When I was growing up my family went all-out on New Year’s Eve. Not in the way you might think, donning extravagant attire and hosting parties, but all-out together as a family. The evening began with a traditional fondue dinner including steak, baked potatoes, salad, and all of the left-over Christmas sweets. Afterward, we gathered in the living room to document the year in our “Family Council” notebook. Reading these entries now brings laughter since the secretary was always a teenager who felt compelled to add side commentary. After we had reflected on the previous year, we’d open the envelopes containing last year’s resolutions, and hilarity usually ensued since we had long forgotten most of what we had written.

Finally, we’d snuggle into our sleeping bags that were spread out in front of the T.V. and we’d watch a riveting movie like “The Battle of the Bulge” as we anxiously waited to watch the ball drop in Times Square. Most years we never made it, as sleep overtook us. 

When my own children were young, we started our own traditions, not quite as calculated, but memorable to our family. After a special dinner and one of Nathan’s favorite desserts, chocolate fondue, we played games, watched movies, and a few years even documented the previous year. We always allowed the kids to stay up late, and turned the T.V. to the channel that would display the dropping of the ball at midnight. I still remember the first year they actually stayed awake long enough to usher in the new year and the realization that the ball-dropping event wasn’t quite as dramatic as they’d hoped for.
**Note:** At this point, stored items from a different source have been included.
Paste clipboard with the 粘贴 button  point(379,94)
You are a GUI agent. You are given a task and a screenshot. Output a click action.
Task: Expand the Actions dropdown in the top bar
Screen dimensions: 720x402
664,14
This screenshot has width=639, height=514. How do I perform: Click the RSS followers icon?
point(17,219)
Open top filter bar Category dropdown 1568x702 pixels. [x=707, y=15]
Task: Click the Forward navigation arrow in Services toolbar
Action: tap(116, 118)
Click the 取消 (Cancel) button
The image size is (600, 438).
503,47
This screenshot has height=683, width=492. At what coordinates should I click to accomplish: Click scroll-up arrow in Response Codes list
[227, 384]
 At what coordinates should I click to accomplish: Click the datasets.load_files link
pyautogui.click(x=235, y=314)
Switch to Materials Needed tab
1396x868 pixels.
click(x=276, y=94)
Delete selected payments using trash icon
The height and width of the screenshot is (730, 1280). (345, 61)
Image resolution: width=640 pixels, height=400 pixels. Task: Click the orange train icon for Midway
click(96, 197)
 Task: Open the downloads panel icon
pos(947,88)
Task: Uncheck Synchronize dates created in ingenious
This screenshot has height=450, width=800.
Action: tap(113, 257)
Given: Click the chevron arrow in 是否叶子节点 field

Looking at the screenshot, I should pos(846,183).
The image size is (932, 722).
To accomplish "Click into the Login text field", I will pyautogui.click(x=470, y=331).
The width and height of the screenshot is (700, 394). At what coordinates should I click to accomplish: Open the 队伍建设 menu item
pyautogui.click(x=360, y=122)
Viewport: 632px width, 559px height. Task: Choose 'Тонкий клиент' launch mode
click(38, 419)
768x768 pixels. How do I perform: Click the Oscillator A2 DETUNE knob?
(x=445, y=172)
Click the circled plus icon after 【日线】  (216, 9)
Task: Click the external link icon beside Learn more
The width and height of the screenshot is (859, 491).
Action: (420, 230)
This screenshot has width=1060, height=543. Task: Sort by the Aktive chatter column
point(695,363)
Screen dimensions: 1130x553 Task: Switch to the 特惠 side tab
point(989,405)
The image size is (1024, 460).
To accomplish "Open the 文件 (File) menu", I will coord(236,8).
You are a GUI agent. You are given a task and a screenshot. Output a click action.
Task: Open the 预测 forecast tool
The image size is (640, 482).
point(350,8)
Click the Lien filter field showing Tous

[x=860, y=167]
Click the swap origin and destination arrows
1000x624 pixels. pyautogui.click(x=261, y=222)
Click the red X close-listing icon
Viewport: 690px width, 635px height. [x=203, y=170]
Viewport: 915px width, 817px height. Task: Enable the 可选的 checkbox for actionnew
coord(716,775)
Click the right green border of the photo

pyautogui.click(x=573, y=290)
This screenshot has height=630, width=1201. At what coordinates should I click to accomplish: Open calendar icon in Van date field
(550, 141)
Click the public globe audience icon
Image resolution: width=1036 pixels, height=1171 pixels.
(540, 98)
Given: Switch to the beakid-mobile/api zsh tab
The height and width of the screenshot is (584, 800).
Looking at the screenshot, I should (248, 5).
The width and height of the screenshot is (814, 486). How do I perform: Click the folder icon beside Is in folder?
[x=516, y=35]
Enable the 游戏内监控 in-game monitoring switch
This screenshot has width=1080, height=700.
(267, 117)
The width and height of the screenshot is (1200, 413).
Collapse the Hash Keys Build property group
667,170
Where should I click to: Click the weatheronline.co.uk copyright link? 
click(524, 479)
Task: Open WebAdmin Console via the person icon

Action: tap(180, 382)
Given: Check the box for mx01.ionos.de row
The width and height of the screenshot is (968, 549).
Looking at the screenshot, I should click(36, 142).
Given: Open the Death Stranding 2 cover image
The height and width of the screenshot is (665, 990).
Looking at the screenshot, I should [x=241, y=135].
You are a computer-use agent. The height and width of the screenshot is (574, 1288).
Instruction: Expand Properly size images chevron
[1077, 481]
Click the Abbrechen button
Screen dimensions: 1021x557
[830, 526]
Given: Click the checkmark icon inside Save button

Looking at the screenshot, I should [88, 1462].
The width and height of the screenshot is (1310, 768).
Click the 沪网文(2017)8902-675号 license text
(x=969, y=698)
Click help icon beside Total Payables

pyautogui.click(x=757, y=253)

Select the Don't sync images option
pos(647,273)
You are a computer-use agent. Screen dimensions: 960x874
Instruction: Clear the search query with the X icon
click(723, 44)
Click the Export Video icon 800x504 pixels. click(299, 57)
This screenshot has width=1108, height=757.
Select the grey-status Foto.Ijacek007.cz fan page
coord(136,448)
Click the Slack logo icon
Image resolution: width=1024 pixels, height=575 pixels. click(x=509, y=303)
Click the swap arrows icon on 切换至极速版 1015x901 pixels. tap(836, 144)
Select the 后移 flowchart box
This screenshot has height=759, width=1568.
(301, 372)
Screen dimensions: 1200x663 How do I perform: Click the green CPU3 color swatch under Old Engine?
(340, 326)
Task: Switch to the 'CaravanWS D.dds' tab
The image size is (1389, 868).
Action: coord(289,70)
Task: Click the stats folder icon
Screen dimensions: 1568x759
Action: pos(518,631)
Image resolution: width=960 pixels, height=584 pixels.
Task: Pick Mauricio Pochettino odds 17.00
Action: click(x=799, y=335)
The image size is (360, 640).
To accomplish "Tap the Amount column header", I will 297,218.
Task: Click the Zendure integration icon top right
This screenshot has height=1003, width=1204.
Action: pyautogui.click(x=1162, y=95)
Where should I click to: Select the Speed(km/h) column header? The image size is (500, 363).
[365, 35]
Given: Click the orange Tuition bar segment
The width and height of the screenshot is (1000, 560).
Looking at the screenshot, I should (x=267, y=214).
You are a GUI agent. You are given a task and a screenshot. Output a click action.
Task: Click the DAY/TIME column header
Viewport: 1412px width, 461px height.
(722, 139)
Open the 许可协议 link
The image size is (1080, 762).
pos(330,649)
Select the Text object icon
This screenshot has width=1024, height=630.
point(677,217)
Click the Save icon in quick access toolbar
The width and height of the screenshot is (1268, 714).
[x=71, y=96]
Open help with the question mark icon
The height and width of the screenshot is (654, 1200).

So many of us look at the new year as the perfect time to create resolutions, with great intentions. But statistics claim that 80% of New Year’s resolutions fail and volumes are written by “experts” who try to help people make realistic goals and keep them.

In a recent phone call, my father shared something interesting with me. Back in 1729 at Oxford University, John Wesley started a “club” of men who wanted to be accountable to each other in their spiritual walks. Each day as part of personal devotions, they read through twenty-two introspective questions that Wesley had written. It seems that a list of questions might be more useful to me than making resolutions for the year. Wesley’s questions reproduced below, are excellent, and challenged me to contemplate and create my own list of questions. I encourage you to read these, reflect on them, choose the ones that might relate to your life, and add your own.

Wesley’s:

Am I consciously or unconsciously creating the impression that I am better than I really am? In other words, am I a hypocrite?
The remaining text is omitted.